Our digital privacy is now being endangered almost every day. Just by browsing through Google, companies or the government can collect our localization, age and gender, to name a few items. And if you think your personal email, Facebook or Instagram accounts are safe from tracking history because of passwords, you should know that they are probably not. But, if you want to keep your digital information available to yourself only, besides also avoiding hacker threats, there are some useful tips to follow.
- Use two-factor authentication on your email
-
Your email provides access to most of your other connected accounts online and gathers information about your preferences, work and personal life. Securing your email account is the first step to start protecting yourself from any kind of surveillance and two-factor authentication is the easiest way to do so. With this step, whenever you log in from a different device, a specific password will be sent to your phone in order to allow access to your account.
If you use Gmail or GSuite, you can do that by visiting myaccount.google.com, then clicking on Sign-in & Security, then on 2-step Verification. Outlook accounts that are attached with a Microsoft account can enable two-factor authentication at account.microsoft.com, then Security Basics, More security options, Two-step verification and finally Set up two-step verification. Chatham Outlook accounts cannot be secured with two-factor authentication.
- Upgrade your phone’s password protection
-
In the US law, the Fifth Amendment allows citizens to keep a password secret, but a court can compel you to unlock your device with a thumbprint. Alas, if an attacker manages to get your phone’s registered thumbprint, you can’t exactly change it afterwards. Even though Touch ID is much more convenient to access your phone, a number password is safer.
Therefore, you should choose a difficult combination of numbers. Attackers usually get 10 sequences tried before a phone lock them out, so, if your 4-digit password is one of these most common ones, like 3333, 8888, 1234, 1212, 1004 or 4321, change it
- Install a private web browser
-
According to Business Insider, you’re still being watched if you use incognito mode on browsers like Chrome or Firefox, because internet services providers, the company that made the browser and the system administrators in charge of the network where you get online can still snoop in on your network activity.
Some good alternatives to browse the internet, while still keeping your search history to yourself, is Tor, a browser option that needs to be configured according to a specific type of network and privacy settings. DuckDuckGo is also a possibility to keep your data safe from advertising tracker, but it shows a smaller variety of results and doesn’t have the “multiple layers” of protection like Tor.
- Use different passwords for each account
-
In 2016, hackers released 117 million email-password combinations and Mark Zuckerberg’s was among them. His “dadada” LinkedIn password was also used on his Twitter and Pinterest accounts, which made hackers gain access to these social networks.

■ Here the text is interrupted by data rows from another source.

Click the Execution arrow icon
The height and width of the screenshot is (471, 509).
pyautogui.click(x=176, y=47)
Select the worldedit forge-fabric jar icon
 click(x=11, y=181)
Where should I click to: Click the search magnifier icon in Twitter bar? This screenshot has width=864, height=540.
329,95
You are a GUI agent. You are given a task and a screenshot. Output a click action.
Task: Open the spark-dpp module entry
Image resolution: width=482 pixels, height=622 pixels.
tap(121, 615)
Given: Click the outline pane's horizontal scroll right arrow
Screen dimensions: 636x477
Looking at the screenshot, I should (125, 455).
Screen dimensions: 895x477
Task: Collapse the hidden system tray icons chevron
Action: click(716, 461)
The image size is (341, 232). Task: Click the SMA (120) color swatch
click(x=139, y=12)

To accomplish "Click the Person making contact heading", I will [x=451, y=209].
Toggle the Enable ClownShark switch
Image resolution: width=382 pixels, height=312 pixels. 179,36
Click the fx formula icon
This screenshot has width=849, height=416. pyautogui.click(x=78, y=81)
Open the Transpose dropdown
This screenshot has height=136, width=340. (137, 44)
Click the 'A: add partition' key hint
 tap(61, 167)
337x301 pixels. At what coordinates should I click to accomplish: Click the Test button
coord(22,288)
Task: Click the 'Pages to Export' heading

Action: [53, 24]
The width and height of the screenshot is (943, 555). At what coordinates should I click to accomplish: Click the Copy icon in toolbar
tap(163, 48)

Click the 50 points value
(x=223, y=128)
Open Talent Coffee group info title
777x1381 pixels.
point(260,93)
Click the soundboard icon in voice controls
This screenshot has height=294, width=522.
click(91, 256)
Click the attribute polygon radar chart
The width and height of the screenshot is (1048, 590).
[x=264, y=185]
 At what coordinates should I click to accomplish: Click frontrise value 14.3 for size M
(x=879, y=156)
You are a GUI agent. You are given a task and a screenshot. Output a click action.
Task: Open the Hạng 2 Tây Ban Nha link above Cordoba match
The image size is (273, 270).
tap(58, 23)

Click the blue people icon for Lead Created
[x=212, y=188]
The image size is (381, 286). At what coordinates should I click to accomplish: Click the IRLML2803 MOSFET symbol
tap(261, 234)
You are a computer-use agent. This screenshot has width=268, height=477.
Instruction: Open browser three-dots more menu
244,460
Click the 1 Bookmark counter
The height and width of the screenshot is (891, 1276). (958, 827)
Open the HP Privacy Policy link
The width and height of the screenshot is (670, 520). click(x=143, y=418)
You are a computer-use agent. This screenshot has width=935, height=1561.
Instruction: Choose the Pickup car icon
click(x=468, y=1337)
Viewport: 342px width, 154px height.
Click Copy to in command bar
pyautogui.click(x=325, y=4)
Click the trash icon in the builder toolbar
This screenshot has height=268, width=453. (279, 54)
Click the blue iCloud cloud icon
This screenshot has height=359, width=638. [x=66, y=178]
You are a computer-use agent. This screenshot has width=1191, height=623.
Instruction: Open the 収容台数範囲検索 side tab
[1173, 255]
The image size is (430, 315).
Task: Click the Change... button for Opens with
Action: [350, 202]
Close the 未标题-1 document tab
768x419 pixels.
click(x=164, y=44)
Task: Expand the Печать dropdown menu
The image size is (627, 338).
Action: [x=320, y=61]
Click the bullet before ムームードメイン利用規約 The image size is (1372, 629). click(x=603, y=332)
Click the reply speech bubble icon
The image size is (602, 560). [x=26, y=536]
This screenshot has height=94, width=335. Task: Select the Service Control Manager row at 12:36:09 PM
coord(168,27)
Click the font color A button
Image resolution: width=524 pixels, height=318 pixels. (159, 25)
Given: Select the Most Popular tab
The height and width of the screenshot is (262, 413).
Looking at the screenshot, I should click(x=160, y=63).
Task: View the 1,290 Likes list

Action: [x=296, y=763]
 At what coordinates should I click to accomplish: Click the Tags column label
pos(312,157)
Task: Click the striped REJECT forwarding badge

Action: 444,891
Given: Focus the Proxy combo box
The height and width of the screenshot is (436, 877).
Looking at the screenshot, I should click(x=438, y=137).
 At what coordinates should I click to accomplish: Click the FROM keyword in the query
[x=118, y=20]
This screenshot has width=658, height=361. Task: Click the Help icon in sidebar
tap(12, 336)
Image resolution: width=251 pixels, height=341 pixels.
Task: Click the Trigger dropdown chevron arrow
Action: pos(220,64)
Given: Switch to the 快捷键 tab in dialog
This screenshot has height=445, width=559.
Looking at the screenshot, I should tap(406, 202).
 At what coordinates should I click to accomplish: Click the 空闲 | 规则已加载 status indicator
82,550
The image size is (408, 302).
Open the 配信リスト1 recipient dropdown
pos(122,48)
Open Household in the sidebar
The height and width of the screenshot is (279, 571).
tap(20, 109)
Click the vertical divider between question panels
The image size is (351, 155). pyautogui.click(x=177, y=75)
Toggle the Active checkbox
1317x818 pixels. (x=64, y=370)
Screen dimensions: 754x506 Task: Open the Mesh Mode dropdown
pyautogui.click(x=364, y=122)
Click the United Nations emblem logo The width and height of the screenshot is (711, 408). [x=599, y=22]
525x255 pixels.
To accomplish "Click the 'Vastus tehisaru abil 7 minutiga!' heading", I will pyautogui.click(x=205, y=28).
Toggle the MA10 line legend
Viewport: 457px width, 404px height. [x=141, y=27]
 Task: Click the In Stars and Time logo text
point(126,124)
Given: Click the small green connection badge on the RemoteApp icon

Besides having a strong password (containing special characters and numbers), you should have different passwords for different accounts. If you have trouble managing tons of complex passwords, you can also try using a password manager, like LastPass.
- Encrypt your hard drive
-
To protect all the information stored on your computer, or the ones you consider sensitive, you should encrypt your hard drive with a password. With this type of security, the files you want can only be accessed through a password defined by you. If you have a Windows computer, you can learn how to set up BitLocker with this link. To know how to set up FileVault for MacOS, visit this link.